(Japanese) 中国PCB業界、企業買収や政府補助金でシェア拡大の動き

(Japanese) 中国PCB業界、企業買収や政府補助金でシェア拡大の動き

調査会社DIGITIMES Researchは2016年6月29日に公表したレポートで、中国系のプリント基板(PCB)業者が、16年に入って企業買収や価格戦でシェア拡大を図っていると紹介した。ただ、フレキシブル基板(FPC)、リジッド基板、IC基板等の技術力と生産歩留まりでなお台湾系、日系業者とは開きがあり、少なくとも今後5年で台湾系業者の地位を脅かすまでにはならないとの見方を示した。

DIGITIMESによると、PCB産業育成を図る中国政府の意向や補助金を後ろ盾に、中国では16年に入ってPCB業界で企業買収の動きが目立っていると指摘。一例として中国Dongshan Precision(東山精密)が16年初頭、FPC大手の米Multi-FinelineElectronix(MFLX)を6億1000万米ドルで買収したことを紹介した。また、この買収でDongshan Precisioが、原材料、部品の供給源を握ったほか、米アップル(Apple)からの受注を目指しているとした。

さらにレポートは、深センにあるKinwong(景旺)、WUZHU (五株)、LUXSHARE-ICT(立訊)、BOMINXING(博敏興)、Han’s Laser(大族激光)、BAIKAL(貝加)など複数の中国系PCB業者が中国当局から技術開発向けとして1社あたり300万元(1元=約15.5円)強の資金提供を受けたと紹介した。

こうした中国系PCB業者の動きに対し、DIGITIMESの伝えた台湾系のあるPCB業者は、「台湾系企業の主なライバルは受注を低価格で争奪する中国系企業ではなく、住友電工(Sumitomo Electric)、イビデン(Ibiden)、NOKグループの日本メクトロン(MEKTEC)など日系だ」と強調。「PCBは技術、品質、歩留まりが極めて重要。世界大手の顧客は、これらの確保の危険を冒してまで値段は安いが品質が不安定な製品を採用しない。アップルが中国系のPCBを採用してないのが好例だ。台湾系PCB業者は品質、歩留まりにおいて、中国系企業を大きく上回っている」などと述べた。

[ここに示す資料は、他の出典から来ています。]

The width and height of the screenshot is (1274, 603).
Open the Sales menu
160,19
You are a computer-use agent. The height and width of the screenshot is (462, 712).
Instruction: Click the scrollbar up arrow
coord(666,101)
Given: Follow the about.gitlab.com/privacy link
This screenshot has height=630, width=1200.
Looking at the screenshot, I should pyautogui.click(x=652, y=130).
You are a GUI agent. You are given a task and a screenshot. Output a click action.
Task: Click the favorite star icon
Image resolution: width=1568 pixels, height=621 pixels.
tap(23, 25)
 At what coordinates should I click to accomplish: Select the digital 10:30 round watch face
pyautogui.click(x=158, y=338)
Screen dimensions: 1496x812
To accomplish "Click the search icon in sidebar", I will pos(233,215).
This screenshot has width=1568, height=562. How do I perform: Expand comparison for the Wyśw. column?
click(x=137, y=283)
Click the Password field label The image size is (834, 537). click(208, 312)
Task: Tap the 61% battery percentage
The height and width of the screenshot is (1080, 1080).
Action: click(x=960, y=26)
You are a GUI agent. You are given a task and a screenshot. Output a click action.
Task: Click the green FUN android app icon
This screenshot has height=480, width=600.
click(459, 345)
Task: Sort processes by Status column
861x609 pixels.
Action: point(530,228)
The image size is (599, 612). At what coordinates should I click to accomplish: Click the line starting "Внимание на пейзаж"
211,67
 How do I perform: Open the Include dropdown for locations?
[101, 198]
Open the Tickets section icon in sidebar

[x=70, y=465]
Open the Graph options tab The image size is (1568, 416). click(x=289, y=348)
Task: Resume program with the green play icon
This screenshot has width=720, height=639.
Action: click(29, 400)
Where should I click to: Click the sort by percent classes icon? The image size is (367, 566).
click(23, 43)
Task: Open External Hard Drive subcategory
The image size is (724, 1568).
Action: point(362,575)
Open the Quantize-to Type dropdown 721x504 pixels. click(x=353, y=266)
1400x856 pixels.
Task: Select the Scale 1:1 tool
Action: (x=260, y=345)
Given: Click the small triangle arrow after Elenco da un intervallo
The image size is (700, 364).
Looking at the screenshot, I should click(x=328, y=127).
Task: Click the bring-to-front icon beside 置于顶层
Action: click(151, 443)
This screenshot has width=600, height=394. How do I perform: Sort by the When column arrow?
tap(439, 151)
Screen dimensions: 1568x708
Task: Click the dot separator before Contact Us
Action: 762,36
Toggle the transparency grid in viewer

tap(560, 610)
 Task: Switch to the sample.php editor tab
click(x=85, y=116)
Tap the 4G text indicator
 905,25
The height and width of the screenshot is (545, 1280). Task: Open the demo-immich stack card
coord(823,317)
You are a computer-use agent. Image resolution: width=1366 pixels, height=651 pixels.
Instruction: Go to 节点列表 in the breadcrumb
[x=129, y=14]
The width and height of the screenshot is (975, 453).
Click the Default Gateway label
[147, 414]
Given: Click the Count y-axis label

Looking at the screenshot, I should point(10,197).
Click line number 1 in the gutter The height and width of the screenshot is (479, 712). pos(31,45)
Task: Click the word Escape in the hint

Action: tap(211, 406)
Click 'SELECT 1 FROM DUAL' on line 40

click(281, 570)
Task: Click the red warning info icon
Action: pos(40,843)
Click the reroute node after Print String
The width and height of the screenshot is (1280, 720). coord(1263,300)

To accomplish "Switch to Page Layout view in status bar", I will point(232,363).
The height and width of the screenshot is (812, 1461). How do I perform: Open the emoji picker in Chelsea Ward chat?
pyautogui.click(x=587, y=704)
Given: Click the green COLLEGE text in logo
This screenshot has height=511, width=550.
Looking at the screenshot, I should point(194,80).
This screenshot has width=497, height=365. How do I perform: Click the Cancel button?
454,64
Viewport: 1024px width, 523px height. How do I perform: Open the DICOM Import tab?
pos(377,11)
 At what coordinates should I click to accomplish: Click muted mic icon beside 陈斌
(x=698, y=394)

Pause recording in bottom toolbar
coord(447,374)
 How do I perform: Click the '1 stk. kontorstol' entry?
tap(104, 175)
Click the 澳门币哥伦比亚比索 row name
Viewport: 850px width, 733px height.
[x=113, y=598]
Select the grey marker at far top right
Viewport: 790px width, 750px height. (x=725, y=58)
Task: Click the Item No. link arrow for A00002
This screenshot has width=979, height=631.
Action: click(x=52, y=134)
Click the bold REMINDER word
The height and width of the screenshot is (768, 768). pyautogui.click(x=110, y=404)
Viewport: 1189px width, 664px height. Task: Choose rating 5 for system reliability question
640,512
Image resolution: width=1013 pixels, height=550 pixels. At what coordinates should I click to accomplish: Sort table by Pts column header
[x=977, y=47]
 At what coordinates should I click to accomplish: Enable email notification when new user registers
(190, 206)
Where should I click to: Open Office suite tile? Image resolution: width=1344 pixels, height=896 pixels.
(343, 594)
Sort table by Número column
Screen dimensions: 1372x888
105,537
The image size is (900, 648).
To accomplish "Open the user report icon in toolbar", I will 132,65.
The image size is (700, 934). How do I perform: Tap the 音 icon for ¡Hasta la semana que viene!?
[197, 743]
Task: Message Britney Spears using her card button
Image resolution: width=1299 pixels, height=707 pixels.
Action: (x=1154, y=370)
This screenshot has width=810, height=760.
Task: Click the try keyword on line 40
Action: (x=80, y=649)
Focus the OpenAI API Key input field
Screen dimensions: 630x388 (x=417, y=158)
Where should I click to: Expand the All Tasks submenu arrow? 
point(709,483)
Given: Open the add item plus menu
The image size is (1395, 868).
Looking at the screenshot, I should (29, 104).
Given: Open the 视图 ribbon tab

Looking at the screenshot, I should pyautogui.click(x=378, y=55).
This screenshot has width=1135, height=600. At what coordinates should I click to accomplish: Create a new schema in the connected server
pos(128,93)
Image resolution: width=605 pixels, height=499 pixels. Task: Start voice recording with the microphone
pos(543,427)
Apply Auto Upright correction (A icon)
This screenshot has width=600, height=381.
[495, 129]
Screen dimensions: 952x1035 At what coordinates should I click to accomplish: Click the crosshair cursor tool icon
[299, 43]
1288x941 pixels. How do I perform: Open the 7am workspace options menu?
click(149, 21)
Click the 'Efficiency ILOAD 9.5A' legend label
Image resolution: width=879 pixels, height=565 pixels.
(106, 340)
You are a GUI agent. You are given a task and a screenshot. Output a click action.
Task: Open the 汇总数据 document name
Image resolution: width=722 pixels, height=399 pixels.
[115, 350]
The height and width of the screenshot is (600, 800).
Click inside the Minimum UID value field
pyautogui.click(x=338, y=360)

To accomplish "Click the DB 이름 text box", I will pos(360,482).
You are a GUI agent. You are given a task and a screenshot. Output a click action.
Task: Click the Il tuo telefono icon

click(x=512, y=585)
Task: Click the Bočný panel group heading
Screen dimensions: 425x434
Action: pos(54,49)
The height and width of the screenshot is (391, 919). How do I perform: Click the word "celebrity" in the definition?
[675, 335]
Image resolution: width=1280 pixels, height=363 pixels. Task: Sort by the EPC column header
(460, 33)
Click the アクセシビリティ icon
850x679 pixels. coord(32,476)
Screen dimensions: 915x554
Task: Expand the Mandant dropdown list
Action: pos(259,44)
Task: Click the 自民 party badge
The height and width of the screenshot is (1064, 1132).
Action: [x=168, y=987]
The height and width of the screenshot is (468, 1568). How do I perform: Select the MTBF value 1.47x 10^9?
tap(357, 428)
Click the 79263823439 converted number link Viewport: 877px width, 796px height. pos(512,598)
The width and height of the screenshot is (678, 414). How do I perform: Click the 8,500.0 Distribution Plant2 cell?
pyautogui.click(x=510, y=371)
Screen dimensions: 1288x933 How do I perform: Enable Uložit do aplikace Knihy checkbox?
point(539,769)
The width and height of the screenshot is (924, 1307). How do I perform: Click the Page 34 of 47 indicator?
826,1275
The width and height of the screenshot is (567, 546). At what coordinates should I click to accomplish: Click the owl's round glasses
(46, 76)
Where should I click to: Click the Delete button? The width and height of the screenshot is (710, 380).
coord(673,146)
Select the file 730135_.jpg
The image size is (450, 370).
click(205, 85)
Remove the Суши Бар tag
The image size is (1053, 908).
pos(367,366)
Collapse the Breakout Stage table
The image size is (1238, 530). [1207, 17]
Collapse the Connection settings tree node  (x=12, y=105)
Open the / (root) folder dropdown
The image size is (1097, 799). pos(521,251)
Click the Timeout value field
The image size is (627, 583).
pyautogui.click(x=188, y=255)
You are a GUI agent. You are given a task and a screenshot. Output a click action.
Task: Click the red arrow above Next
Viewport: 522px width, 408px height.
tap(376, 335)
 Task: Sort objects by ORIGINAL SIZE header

レポートは、PCBの世界トップ3は現状、MEKTEC、台湾フォックスコン(FOXCONN=鴻海精密=ホンハイ)傘下のZDT(臻鼎)、米TTMで、台湾系Unimicron(欣興)、台湾COMPEQ(華通)、台湾Tripod(健鼎)もトップ10入りを果たしたと指摘。また、スマートフォン大手の中国Huawei(ファーウェイ=華為)は、台湾系のPCBを採用していると紹介している。